Перед сном, когда молюсь, я не читаю нудные молитвы, которым научила меня бабушка, я просто говорю с Богом. И прошу его, чтобы я поскорее встретила того, с кем проживу всю жизнь, и тогда мне можно будет с ним целоваться. Даже при бабушке. Бог – это хорошо. Даже если Его нет. Но ведь никто не знает наверняка. У кого есть Бог – тот не будет одинок. Если Он у тебя есть – значит, тебе есть с кем поговорить. Можно даже представить, что Он тебе отвечает. У меня нет друзей. Есть ребята, с которыми я общаюсь, мы ходим в кино, летом на пляж. Есть подружки, с которыми мы говорим о кремах от прыщей, но настоящего друга нет. Человека, которому я бы могла все рассказать. Все это я держу в себе. Бабушка говорит, что я закрытый человек. От кого-то закрываюсь, чтоб не ранить. От кого-то, чтобы раненой не стать. И пока у меня есть Бог, все так и будет. Дележка с Ним своими тайнами, и только с Ним.

В нашей коммуналке пять комнат, одна кухня, три плиты, один туалет и старый душ, который часто ломается. Очередь в туалет может сравниться лишь с очередью в ларек за углом с утра, когда привозят свежий хлеб.

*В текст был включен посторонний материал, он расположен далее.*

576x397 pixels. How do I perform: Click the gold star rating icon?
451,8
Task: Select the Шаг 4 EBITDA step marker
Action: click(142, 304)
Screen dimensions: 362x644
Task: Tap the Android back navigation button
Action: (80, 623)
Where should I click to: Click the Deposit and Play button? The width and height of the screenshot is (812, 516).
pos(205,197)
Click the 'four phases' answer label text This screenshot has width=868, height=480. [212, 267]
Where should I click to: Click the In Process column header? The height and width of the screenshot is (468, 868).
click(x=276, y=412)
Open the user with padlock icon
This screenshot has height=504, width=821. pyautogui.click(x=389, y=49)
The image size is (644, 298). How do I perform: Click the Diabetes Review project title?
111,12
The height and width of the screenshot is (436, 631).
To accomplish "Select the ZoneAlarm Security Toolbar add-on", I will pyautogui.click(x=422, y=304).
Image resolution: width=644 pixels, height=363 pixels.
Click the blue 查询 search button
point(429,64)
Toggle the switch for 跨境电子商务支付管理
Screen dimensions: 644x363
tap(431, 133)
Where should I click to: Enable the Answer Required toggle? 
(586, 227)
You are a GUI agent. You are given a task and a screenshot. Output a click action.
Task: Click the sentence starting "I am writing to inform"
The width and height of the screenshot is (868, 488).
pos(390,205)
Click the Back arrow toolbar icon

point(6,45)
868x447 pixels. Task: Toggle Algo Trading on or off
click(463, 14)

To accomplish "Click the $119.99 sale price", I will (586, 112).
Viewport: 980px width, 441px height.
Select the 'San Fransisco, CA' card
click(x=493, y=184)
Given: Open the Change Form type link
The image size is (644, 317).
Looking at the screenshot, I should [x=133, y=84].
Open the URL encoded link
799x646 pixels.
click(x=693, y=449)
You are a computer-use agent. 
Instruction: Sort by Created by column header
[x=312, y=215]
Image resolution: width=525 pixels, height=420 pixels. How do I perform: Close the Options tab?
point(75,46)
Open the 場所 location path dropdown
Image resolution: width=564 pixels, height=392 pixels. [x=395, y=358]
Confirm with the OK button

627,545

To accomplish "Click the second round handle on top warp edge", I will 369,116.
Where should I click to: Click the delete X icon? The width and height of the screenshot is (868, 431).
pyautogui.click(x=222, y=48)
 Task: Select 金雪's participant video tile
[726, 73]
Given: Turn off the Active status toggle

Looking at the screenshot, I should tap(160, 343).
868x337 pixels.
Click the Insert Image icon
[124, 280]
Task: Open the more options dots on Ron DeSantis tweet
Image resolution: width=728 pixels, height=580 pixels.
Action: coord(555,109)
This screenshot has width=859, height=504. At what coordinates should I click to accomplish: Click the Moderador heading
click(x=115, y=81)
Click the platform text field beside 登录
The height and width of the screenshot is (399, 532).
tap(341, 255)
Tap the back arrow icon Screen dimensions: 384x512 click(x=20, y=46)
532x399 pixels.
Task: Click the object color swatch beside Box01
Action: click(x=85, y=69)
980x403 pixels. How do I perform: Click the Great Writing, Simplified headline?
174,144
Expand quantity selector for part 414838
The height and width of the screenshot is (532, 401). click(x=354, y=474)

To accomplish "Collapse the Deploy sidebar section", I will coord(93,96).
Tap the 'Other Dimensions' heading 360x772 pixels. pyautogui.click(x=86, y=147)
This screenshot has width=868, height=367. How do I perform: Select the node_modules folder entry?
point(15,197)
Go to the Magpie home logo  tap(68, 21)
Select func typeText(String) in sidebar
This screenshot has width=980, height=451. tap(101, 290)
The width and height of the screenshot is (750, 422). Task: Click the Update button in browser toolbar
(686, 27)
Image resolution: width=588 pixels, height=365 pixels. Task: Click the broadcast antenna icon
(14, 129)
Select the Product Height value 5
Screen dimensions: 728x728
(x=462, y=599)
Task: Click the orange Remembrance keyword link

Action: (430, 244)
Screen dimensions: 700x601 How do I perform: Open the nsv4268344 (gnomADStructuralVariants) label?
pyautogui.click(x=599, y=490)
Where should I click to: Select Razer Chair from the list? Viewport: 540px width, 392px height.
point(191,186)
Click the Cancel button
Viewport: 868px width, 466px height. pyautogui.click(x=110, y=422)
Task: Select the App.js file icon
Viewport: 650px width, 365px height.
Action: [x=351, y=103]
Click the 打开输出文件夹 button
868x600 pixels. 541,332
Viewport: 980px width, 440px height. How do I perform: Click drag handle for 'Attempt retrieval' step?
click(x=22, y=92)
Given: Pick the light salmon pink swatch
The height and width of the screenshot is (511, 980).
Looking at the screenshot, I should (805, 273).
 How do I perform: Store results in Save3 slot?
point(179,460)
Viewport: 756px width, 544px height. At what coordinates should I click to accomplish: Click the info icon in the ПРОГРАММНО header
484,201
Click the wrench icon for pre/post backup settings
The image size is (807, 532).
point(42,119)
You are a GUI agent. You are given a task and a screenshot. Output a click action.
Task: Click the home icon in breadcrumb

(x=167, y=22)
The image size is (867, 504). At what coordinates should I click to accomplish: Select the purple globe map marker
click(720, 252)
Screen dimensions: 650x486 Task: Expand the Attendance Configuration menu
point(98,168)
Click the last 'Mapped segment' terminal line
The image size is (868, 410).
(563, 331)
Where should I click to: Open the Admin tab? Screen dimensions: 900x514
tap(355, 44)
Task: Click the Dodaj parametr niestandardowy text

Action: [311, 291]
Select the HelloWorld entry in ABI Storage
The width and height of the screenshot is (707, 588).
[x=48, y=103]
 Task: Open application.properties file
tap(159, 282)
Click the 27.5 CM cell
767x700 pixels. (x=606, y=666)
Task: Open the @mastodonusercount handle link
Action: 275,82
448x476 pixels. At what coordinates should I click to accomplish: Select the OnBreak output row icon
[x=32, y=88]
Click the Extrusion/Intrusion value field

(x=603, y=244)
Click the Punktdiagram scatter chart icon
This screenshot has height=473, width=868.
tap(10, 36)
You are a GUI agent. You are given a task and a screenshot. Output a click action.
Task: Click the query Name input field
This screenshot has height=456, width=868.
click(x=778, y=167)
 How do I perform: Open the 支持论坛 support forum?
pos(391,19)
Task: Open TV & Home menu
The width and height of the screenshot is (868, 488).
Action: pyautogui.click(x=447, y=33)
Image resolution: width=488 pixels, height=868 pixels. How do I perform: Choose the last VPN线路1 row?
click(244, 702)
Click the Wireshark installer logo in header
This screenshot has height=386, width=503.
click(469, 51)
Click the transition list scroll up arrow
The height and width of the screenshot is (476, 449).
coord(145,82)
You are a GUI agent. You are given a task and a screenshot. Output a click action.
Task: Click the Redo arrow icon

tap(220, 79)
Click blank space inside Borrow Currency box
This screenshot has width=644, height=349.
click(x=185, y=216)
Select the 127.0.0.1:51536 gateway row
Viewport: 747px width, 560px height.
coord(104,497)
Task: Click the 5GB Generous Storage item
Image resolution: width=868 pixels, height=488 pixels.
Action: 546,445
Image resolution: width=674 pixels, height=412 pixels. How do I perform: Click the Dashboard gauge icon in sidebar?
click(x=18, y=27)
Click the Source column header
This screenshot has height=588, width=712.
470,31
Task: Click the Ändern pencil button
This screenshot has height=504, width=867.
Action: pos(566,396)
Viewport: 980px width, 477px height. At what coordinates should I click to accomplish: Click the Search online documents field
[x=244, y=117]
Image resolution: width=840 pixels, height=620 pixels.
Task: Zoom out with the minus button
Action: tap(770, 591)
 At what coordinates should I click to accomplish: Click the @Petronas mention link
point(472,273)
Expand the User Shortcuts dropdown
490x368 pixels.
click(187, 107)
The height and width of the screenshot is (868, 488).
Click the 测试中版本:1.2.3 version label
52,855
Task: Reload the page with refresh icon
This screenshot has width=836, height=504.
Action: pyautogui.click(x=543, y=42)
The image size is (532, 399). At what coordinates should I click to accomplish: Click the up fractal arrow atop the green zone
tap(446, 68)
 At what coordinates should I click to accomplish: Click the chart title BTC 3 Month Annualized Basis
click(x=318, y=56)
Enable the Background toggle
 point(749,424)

В нем собрана вся мировая литература. Начиная Гюго и заканчивая Достоевским. Но больше всего наши соседи любят рассказы Чехова.

– Умел же человек писать не кирпичи, как товарищ Толстой, а нормальные такие камушки – утренний моцион, и на пять страниц ты стал начитаннее, – говорит Исаак Фишилевич, сосед из комнаты напротив. Заслуженный ветеринар, между прочим, и гуманист.